Ричард опустил на стол небольшой кусок пирога и два пакета кефира.

— Как будем делить? — спросил он.

— Кто съел пирог? — возмущенно воскликнула Дженет.

— Я немножко отрезал, — подождав, признался Мартин.

— Немножко!

— И я тоже, — сознался Ричард. — Он был такой вкусный, восхитительный. Ты будешь, папа?

— Я не хочу, Джен, спасибо, — сказал Роджер. — Ну а вообще шансов разделить это у тебя немного, — заметил он Ричарду и продолжил разговор: — Пока мы не знаем мотивов, и в этом вся трудность. Если кто-то хочет запугать молодежь, то он нашел очень эффективный способ. Возможно, здесь и кроется разгадка.
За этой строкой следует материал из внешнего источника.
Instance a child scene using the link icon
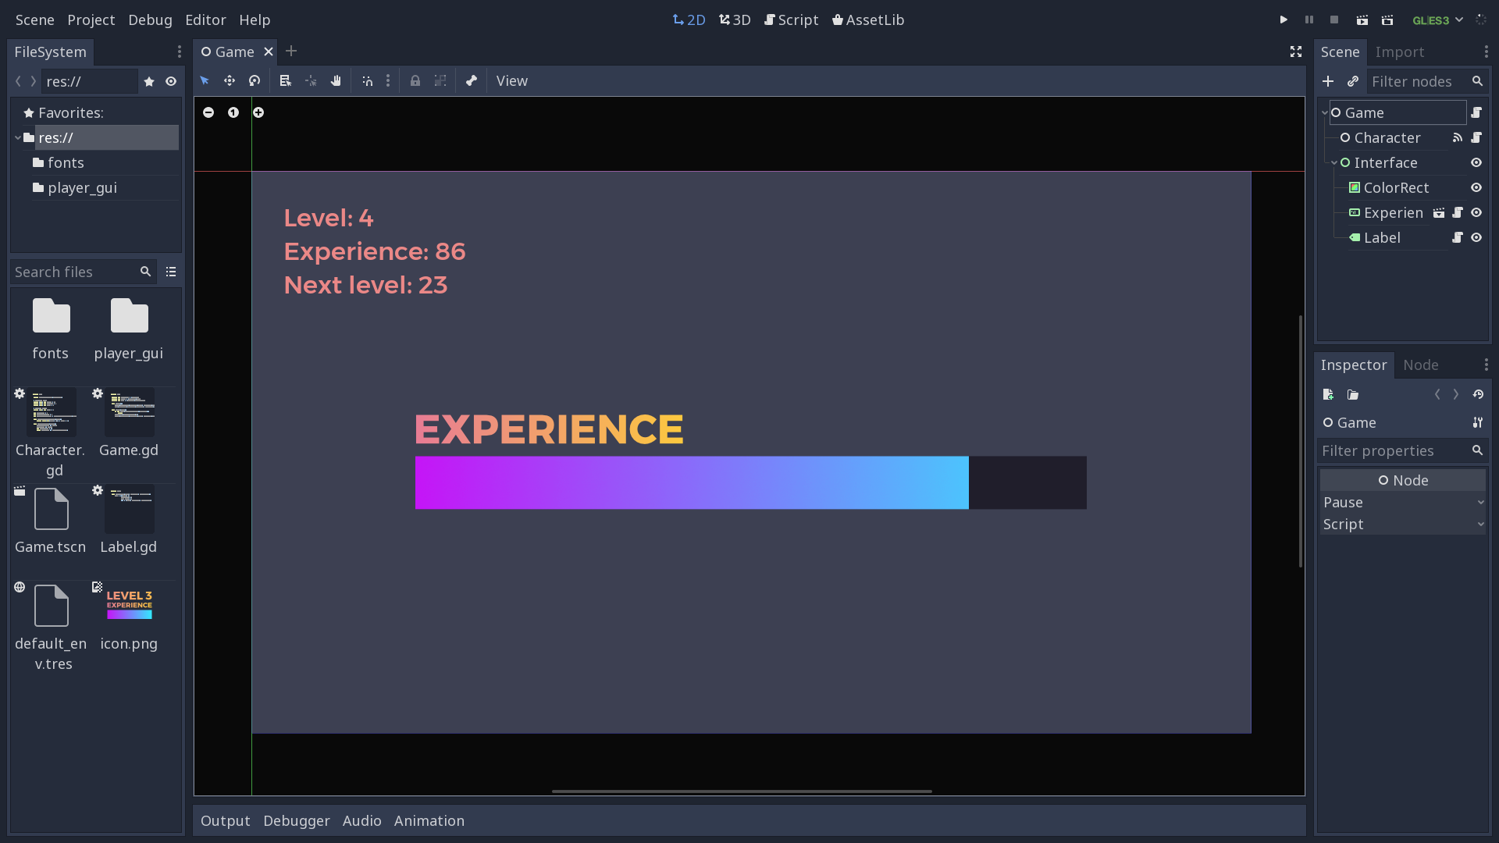1499x843 pixels. click(x=1354, y=80)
— Обжигать людей кислотой — не слишком ли крутая мера, — поежился Мартин.

— Конечно, крутая. Жестокая и садистская. Но, я надеюсь, дело не в этом. Я скорее жду, что жертвы этих нападений — люди особые, и нападения на них вызваны личными мотивами. Часть таких преступлений совершается из подражания или для усиления эффекта. Не стоит слишком беспокоиться, Черпак. Мне оказывают большую помощь в этой работе. Но вам с Ричардом следует держать уши востро. Есть основания опасаться, что преступники могут направить свою злость на полицию. Попытаются запугать меня и вообще Ярд по каким-то пока неясным причинам. Здесь точный расчет, поскольку ничто так не пугает человека, как угроза брызнуть кислотой в лицо, — добавил он почти небрежно. — Они, кроме того, могут решить, что я быстрее потеряю выдержку, если буду думать, что вы двое находитесь в опасности.

— Наше поведение на период чрезвычайных обстоятельств будет безукоризненным, — пообещал Мартин. — Мама, можно мне остаться дома и помогать тебе по хозяйству?